PDA

View Full Version : Information about new OpenCL headers



Petr Schreiber
04-09-2011, 18:16
Dear friends!,

recent advances in ThinBASIC syntax allowed me to remaster the OpenCL headers with, I hope, the most faithful translation of original Khronos 1.1 headers possible.

To start enjoying the technology, you will need:

GeForce 8 or newer series card, with latest drivers
ThinBASIC 1.8.9.0 (http://www.thinbasic.com/community/showthread.php?11345-thinBasic-1.8.9.0-available-as-stable-release&p=84526#post84526)
Latest OpenCL 1.1 headers for ThinBASIC (http://www.thinbasic.com/community/showthread.php?10159-OpenCL-Headers-Updated-Sep-04-2011)


Then you can download updated versions of OpenCL examples:

OpenCL: Gentle introduction to OpenCL (http://www.thinbasic.com/community/showthread.php?11347-OpenCL-Gentle-introduction-to-OpenCL) - completely new example
OpenCL: Device information (http://www.thinbasic.com/community/showthread.php?10175-OpenCL-Device-information-Updated-Sep-04-2011) - remastered
OpenCL: Hello World (http://www.thinbasic.com/community/showthread.php?10323-OpenCL-quot-Hello-World-quot-adapted-from-Apple-code-Updated-Sep-04-2011) - remastered
OpenCL: Vector add (http://www.thinbasic.com/community/showthread.php?10155-OpenCL-Vector-Add-Updated-Sep-04-2011) - remastered
OpenCL: Image processing (http://www.thinbasic.com/community/showthread.php?10327-OpenCL-Image-Processing-Test-Updated-Sep-04-2011) - remastered, many new kernels added, ability to save result to file


The examples and headers have been extensively tested on 3 different GPUs - GeForce G210M, GeForce GT320 and Quadro FX1800M (thanks Eros!) - but as usually with GPGPU computing stuff, be careful :)


Petr

zak
05-09-2011, 08:51
Hi Petr
my geforce 7 damaged recently from excessive heat during long process in my desktop pc, and now i am using the poor performance onboard graphics , so i will buy another card to be able to run your examples. my question: are all advanced graphics cards using PCI-E ?, since my damaged card was inserted in a slot PCI-E. there are also two PCI slots.
or it may use another slots wich i don't know.

Petr Schreiber
05-09-2011, 09:46
Hi Zak,

I am sorry to hear your GeForce 7 is down, I liked these series. Regarding upgrade - yes, PCI-E seems to be current standard for new GPUs. There is observable speed difference between PCI-E 1x and PCI-E 4x, but the higher speeds (16x) do not bring much more power comparing to 4x.

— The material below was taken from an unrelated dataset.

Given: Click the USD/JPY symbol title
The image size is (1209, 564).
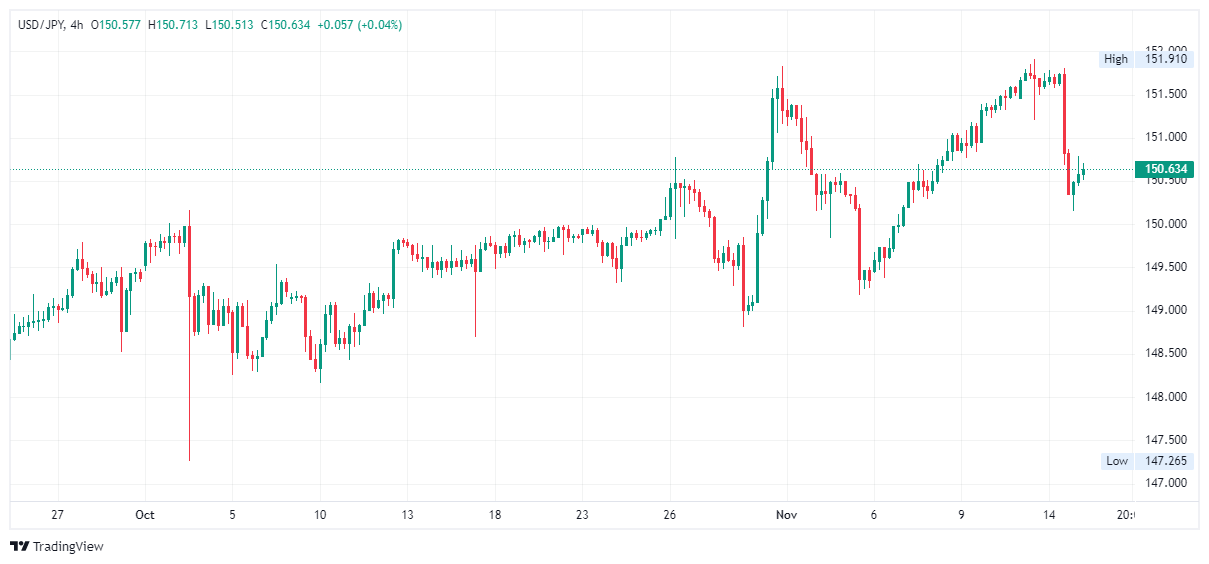Looking at the screenshot, I should 39,25.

For OpenCL experiments, even the cheapest GeForce G210 is fine, but for some serious performance I would recommend anything higher. The key parameter for parallel performance is number of CUDA cores. Here the range is incredible. My G210M has 16 of them, but I have at home non-reference version of GTX260 which has 224 CUDA cores, and there are 512 core monsters on the market at the moment. I would say anything with 48+ CUDA cores should offer some interesting performance both for graphics and computing programming.

OpenCL 1.0 is supported on GeForce 8, 9, 2xx, 3xx series, the OpenCL 1.1 should be supported on GeForce 4xx, 5xx series and up.

At the moment I am investigating the situation in AMD Radeon land. Interesting is that from all my friends only 1 (one) has Radeon GPU which makes it a bit difficult :)


Petr

kryton9
06-09-2011, 02:10
Petr, I read the article you linked to above and it was a really great intro for coming to graps with how opencl is designed. One thing I did not understand is how he broke the work items and work groups down... is this decided by the number of cores available?

Petr Schreiber
06-09-2011, 08:12
Hi Kent,

I am happy to see the article got your interest :) For many tasks, you can let the OpenCL to do this division for you automagically, driver will take care of it.
Especially during the learning process, this is good helper so you can focus on other things.

When pushing the performance to the edge, the extensive use of local memory is good idea. This is where you might need to take more control of precise division to work groups, to not run out of local memory, which is often as small as few tens of KB per work item, comparing to hundreds of MB of slower global memory.

Here the author needed to make sure two groups are created (mostly to demonstrate the cooperation inside workgroup), so he forced it by telling to OpenCL specific wish.
You can see in the kernel code, that until reaching the barrier (= having the mini-sums ready), the output is written just and only to fast local memory. And after this is done, the whole group data is summed by first work-item in each group, and passed to global memory so it can be read back.

If you want, you can check the number of cores yourself (please see example (http://www.thinbasic.com/community/showthread.php?10175-OpenCL-Device-information-Updated-Sep-04-2011)) and then arrange the "topology" of the calculation yourself. But if you don't do, the driver again takes care of all the necessary operation, so if the work group pattern does not match the hardware, or if the problem is bigger than number of cores on the GPU, no explosion occurs and computation will run.


Petr